### EXERCISE PASSAGE

When the guild was established in 1976, taxidermy was floundering. It was an era of ecological awareness, and the big museums, having already plundered every jungle and ice floe for specimens, needed no more. So they began to ax taxidermy posts and shut down their workshops, sending their taxidermists off to find work at the big commercial firms, most of which were barely solvent, because hunting had dropped off, too. At the time, an American taxidermist passing through England called taxidermy a profession fraught with apathy and isolation. A group of British museum taxidermists, troubled by all this, got together and formed the guild.

In 1976, the guild may have had lofty ambitions, like those of the World Taxidermy Championships, but the people trickling into the hall now—museum, commercial, and amateur taxidermists; people interested in modelmaking and natural history; passionate ornithologists, lepidopterists, and skeleton collectors; people who spend a great deal of time pondering life forms—are exceptionally laid-back. (Had Charles Waterton walked in here, I bet he would have preached fire and animation.) These people are, for the most part, Mayer's friends and colleagues, people she relies on for specimens, reference, and technical advice. At Hirst openings, Mayer is known as a taxidermist who is an artist; here she is known as an artist who is a taxidermist. She's known some of the guild members for more than thirty years. They call her "wild," "artsy," and a bit "daft."

I think about all the changes Mayer must have seen since she joined the guild in 1977: older museum taxidermists have retired and died; younger taxidermists have quit taxidermy to earn a living doing something else. Some of them are at the convention, including Derek Frampton, a former Natural History Museum taxidermist who now uses his sculpting skills to make props and robotic creatures for movies such as the Harry Potter series. He has also prepared study skins and dogs for Tring. "Now I'm one of the senior members," Mayer says with a bittersweet intonation. "At least they haven't kicked me out yet."

######
### RECORD EXTRACTS

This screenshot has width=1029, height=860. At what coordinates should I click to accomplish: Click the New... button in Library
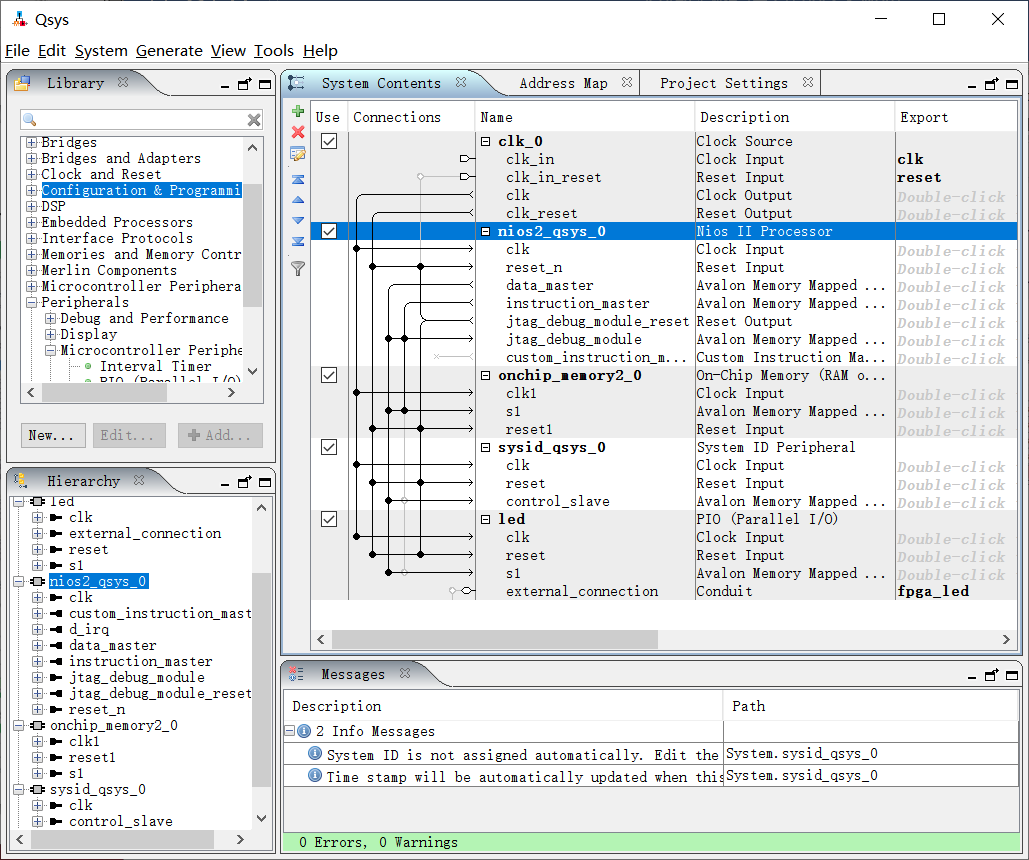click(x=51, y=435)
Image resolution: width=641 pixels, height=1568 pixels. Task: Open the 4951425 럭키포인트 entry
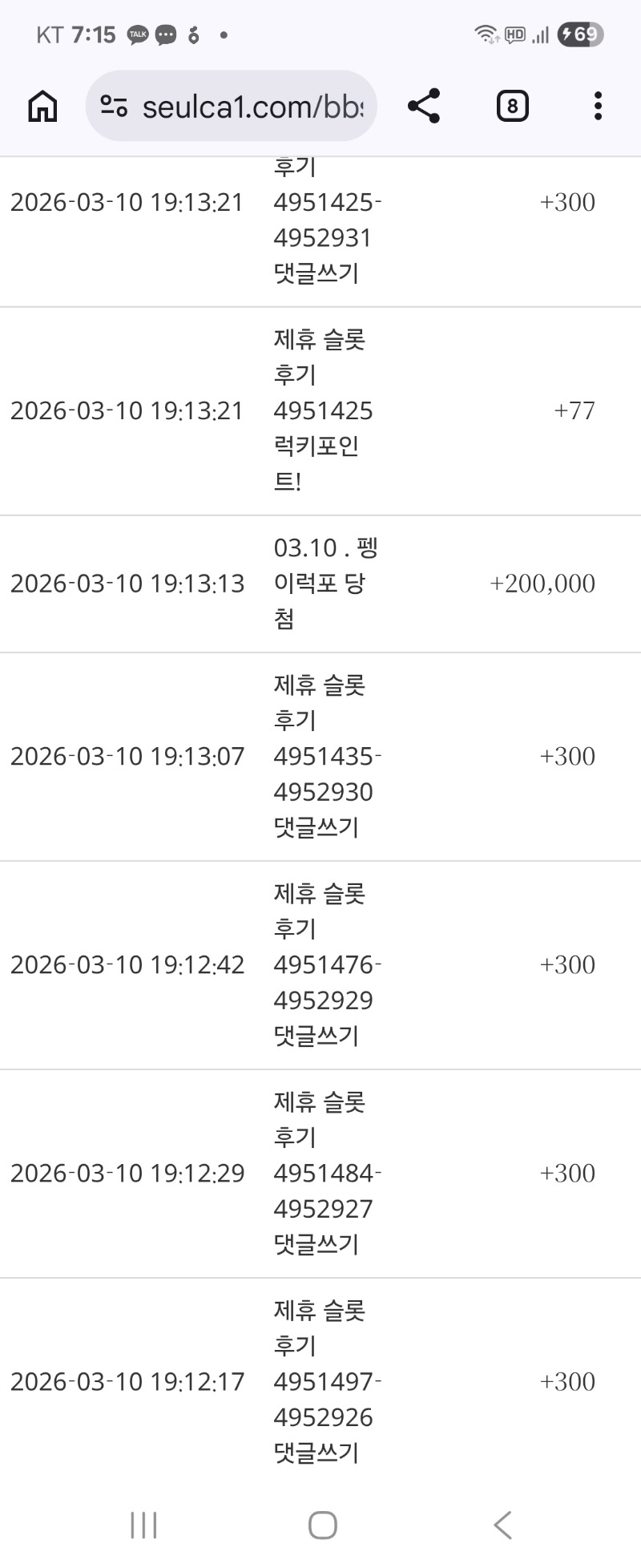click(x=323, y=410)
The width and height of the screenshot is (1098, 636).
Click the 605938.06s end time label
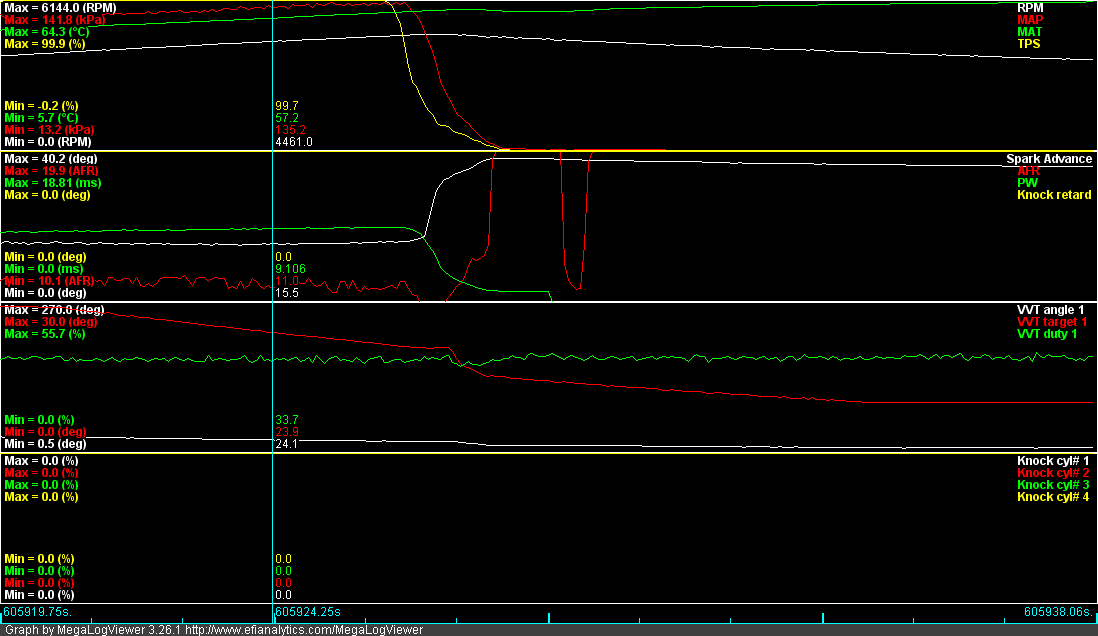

######

▶ EXERCISE DETAILS
In the taxidermy guild passage, what year did Mayer join the guild? You don't need the rows.

▶ RESPONSE BELOW
1977